At the center of the backlash is news that OpenAI president Greg Brockman and his wife each donated $12.5 million to MAGA Inc., a super PAC supporting former President Donald Trump. The Greg Brockman MAGA Inc donation accounts for nearly a quarter of the PAC’s fundraising in the latter half of 2025, according to campaign finance reports cited by activists.

For some users, that revelation was decisive.

Alfred Stephen, a freelance developer in Singapore, said he had already been frustrated with ChatGPT’s coding responses. But learning about the political donation pushed him to cancel his paid plan. When prompted with an exit survey asking why he was leaving, he wrote: “Don’t support the fascist regime.”

Politics Meets AI Tools

Activists also point to the use of an OpenAI ICE resume screening tool, referencing a Department of Homeland Security AI inventory that lists ChatGPT-4 as powering résumé screening within US Immigration and Customs Enforcement.
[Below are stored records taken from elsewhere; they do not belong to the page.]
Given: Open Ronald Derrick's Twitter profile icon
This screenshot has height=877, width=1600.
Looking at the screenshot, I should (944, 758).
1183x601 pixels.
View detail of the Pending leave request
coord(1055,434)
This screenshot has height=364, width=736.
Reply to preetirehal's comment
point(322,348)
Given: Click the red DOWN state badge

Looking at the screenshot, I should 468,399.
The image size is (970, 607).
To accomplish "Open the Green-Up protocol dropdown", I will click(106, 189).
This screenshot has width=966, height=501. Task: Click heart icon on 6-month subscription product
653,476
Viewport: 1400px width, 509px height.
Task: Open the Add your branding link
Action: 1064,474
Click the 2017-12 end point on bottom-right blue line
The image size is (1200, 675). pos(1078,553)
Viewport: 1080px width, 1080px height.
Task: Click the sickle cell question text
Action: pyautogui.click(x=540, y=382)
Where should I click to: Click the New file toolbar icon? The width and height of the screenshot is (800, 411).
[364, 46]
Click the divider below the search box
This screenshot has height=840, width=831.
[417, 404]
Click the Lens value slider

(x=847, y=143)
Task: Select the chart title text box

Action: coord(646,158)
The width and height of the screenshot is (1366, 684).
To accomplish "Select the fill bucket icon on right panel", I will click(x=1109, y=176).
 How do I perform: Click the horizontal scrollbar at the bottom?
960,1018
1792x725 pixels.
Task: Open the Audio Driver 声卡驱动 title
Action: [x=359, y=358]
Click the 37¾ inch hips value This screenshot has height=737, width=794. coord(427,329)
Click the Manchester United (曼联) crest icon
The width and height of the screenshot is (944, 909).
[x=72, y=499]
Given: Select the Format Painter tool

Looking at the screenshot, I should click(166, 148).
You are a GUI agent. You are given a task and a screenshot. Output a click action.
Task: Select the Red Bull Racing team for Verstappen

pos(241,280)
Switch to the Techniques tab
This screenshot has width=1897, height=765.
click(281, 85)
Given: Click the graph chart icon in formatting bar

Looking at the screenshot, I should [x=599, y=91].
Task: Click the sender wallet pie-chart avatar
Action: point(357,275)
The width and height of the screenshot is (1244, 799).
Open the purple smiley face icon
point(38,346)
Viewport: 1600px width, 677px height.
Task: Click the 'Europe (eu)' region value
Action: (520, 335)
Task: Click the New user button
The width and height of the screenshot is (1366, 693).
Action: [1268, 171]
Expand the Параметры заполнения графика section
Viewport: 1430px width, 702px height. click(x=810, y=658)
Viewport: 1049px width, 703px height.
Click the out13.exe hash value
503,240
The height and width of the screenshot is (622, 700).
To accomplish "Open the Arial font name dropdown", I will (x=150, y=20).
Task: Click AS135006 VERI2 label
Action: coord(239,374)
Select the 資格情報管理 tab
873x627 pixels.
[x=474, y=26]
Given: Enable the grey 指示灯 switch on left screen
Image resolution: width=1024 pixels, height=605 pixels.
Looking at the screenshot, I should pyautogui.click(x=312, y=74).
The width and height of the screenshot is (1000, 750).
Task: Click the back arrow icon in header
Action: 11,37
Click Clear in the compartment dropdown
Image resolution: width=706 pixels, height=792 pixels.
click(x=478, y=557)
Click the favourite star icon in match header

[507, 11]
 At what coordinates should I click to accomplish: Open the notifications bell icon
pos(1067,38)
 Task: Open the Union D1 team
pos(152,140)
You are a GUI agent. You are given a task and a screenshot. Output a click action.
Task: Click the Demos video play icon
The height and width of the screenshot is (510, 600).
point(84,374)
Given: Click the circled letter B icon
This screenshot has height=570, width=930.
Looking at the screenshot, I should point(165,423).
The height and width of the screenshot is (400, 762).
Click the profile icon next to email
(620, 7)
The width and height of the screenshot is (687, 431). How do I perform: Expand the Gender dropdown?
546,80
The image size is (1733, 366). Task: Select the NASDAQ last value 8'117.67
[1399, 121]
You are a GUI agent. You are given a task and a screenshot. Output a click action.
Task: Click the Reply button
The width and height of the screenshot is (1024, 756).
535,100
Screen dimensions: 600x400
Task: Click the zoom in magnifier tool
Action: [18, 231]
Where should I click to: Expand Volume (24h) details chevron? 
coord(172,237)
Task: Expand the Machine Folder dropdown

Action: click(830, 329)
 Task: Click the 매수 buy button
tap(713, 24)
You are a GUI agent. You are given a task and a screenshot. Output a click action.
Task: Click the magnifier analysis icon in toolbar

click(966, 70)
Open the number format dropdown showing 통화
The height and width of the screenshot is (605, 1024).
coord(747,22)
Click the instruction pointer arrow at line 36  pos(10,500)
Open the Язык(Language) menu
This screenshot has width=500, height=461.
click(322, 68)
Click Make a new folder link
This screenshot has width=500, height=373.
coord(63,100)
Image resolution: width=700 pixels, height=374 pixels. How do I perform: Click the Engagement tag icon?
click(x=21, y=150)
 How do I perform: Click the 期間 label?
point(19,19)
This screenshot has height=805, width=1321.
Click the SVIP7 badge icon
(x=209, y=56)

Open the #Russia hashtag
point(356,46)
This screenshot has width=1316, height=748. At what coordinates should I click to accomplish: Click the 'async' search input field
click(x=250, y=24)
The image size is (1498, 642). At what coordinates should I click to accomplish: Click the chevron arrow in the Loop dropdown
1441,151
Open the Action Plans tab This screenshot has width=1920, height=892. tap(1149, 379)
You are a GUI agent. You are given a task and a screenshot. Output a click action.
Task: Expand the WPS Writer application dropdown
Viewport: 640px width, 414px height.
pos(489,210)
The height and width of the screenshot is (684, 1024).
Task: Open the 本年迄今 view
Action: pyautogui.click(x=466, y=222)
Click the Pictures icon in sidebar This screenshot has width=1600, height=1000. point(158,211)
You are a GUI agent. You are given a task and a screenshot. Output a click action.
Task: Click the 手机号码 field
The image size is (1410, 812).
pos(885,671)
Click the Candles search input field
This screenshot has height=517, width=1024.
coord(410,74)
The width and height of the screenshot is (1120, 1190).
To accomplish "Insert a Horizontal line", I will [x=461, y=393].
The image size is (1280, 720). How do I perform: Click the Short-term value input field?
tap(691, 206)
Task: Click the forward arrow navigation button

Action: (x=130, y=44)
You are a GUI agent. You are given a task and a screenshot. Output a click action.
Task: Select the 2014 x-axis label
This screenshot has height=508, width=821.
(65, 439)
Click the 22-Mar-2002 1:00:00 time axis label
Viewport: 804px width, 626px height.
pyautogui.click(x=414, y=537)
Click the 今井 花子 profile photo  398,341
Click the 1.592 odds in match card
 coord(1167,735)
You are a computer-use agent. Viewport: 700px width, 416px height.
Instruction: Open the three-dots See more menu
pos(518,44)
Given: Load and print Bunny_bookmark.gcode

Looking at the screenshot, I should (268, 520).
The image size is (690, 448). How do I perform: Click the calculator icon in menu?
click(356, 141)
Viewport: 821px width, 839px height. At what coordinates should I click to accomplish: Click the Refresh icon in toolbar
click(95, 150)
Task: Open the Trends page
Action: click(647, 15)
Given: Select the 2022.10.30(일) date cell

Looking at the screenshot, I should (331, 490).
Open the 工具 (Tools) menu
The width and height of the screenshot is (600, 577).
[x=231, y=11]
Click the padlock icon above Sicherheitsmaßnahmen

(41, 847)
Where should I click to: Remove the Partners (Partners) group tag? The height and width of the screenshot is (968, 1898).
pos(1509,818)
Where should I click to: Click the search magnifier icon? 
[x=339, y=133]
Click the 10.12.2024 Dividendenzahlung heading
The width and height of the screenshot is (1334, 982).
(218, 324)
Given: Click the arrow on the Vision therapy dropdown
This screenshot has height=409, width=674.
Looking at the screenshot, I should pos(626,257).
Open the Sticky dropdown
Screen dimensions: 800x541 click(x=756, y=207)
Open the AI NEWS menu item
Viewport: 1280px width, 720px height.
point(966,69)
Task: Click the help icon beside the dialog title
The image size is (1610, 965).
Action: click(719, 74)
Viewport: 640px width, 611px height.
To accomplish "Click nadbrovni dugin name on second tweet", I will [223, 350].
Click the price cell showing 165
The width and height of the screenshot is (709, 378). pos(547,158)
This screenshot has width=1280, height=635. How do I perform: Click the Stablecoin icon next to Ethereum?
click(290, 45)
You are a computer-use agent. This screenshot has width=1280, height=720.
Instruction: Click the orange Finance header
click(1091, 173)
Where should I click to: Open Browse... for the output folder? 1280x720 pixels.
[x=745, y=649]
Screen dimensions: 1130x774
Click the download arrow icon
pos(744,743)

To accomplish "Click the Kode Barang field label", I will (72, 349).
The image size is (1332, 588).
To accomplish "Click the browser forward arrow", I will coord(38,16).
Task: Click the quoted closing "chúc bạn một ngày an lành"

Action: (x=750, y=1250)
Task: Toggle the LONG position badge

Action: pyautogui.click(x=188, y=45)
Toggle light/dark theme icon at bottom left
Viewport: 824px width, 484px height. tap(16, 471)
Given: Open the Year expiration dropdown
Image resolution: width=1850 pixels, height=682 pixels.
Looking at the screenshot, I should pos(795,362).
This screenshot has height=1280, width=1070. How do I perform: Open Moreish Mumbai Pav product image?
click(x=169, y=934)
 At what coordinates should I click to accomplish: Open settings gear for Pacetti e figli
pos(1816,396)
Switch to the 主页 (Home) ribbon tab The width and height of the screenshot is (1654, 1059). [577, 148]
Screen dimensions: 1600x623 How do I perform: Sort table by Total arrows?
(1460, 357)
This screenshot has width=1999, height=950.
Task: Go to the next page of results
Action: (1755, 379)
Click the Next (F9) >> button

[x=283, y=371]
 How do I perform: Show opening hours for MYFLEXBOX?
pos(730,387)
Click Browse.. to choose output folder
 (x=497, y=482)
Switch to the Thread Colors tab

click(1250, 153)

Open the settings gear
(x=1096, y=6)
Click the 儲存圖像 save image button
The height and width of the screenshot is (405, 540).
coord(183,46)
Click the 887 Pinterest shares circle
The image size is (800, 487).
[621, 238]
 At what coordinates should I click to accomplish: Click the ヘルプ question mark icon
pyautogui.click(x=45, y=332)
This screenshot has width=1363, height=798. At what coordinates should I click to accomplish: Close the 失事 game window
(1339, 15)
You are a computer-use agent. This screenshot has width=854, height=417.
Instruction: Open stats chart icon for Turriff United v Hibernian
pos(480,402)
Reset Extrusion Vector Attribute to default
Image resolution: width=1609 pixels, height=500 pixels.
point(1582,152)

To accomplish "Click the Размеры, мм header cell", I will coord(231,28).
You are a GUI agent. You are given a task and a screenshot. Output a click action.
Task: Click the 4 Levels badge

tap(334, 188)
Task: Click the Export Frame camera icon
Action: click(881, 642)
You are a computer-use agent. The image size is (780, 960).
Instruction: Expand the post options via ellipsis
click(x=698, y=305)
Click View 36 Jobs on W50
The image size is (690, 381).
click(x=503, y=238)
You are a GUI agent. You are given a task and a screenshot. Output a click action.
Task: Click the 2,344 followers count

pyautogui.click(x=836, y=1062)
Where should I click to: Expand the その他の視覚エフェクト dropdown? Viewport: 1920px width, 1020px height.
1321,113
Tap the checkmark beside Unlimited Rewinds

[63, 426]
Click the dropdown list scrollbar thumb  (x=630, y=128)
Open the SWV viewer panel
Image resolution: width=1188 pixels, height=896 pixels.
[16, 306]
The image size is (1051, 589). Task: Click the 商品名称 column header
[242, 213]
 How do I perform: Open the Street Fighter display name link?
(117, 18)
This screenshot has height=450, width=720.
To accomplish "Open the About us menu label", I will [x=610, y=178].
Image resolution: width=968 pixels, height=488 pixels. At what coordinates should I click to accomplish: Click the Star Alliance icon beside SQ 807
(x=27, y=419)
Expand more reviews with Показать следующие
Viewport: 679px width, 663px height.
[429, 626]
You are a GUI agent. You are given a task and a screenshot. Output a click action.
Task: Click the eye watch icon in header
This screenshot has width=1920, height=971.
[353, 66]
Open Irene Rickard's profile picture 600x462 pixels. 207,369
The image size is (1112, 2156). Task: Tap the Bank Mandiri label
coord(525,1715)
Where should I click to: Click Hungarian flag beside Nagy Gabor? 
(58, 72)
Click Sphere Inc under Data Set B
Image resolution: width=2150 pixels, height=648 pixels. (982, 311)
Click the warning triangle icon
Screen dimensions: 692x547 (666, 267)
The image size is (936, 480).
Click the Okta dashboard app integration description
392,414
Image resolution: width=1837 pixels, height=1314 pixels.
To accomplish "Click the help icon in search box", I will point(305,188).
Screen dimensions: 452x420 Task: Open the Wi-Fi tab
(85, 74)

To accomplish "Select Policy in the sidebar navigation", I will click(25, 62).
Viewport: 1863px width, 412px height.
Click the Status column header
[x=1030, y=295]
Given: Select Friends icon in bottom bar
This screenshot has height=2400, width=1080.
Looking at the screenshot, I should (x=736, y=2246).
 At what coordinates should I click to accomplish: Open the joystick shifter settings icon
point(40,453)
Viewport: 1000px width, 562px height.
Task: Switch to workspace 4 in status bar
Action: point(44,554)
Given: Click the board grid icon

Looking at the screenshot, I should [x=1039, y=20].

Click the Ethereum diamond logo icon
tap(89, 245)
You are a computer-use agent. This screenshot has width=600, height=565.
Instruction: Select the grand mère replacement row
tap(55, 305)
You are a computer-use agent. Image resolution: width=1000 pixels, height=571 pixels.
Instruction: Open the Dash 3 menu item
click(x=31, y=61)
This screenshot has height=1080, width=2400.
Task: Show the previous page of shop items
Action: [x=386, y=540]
ICE has faced scrutiny following controversial enforcement actions earlier this year. Organizers argue that the connection between OpenAI technology and federal immigration enforcement raises ethical concerns.

OpenAI did not respond to requests for comment.

Social Media Momentum

As of December 2025, ChatGPT reportedly had nearly 900 million weekly active users. It remains unclear how many have joined the boycott. But the movement’s visibility is growing.

A recent Instagram post linked to the campaign crossed 36 million views and 1.3 million likes. Organizers say more than 17,000 people have signed up through their website, pledging to cancel subscriptions, stop using ChatGPT, or spread the message.

Some users have announced plans for a “Mass Cancellation Party” in San Francisco — a tongue-in-cheek protest referencing internal jokes about older GPT models being retired.

Will It Actually Hurt OpenAI?

Experts say most consumer boycotts struggle to create measurable corporate change unless participation reaches a critical mass.

Dana Fisher, a sociologist at American University, says subscription cancellations only become influential when enough consumers use their spending power collectively. “The pressure point,” she notes, is when economic behavior shifts at scale.

So far, OpenAI employees contacted by reporters have said they were unfamiliar with the campaign.

A Wider AI Backlash?

The movement appears to be part of a broader wave of activism targeting major tech companies. Marketing professor Scott Galloway has launched a parallel initiative urging people to unsubscribe from large tech platforms in February as a protest against corporate ties to political power.

The broader discontent isn’t limited to politics. Organizers cite concerns over AI’s energy demands, deepfake content, mental health effects on teenagers, job displacement fears and the rapid scaling of data centers.

Some tech CEOs have begun responding to employee pressure internally. OpenAI’s Sam Altman reportedly wrote in an internal Slack message that ICE is “going too far.” Apple CEO Tim Cook called for “deescalation” in a staff memo.

What This Means

For now, the ChatGPT subscription cancellation push remains symbolic rather than structural. But it highlights a shift in how users view AI platforms — not just as tools, but as political actors.

Whether the QuitGPT campaign dents OpenAI’s user base is uncertain. What’s clearer is that AI companies are no longer operating in a neutral lane. Users are beginning to connect product use with political consequence — and some are acting with their wallets.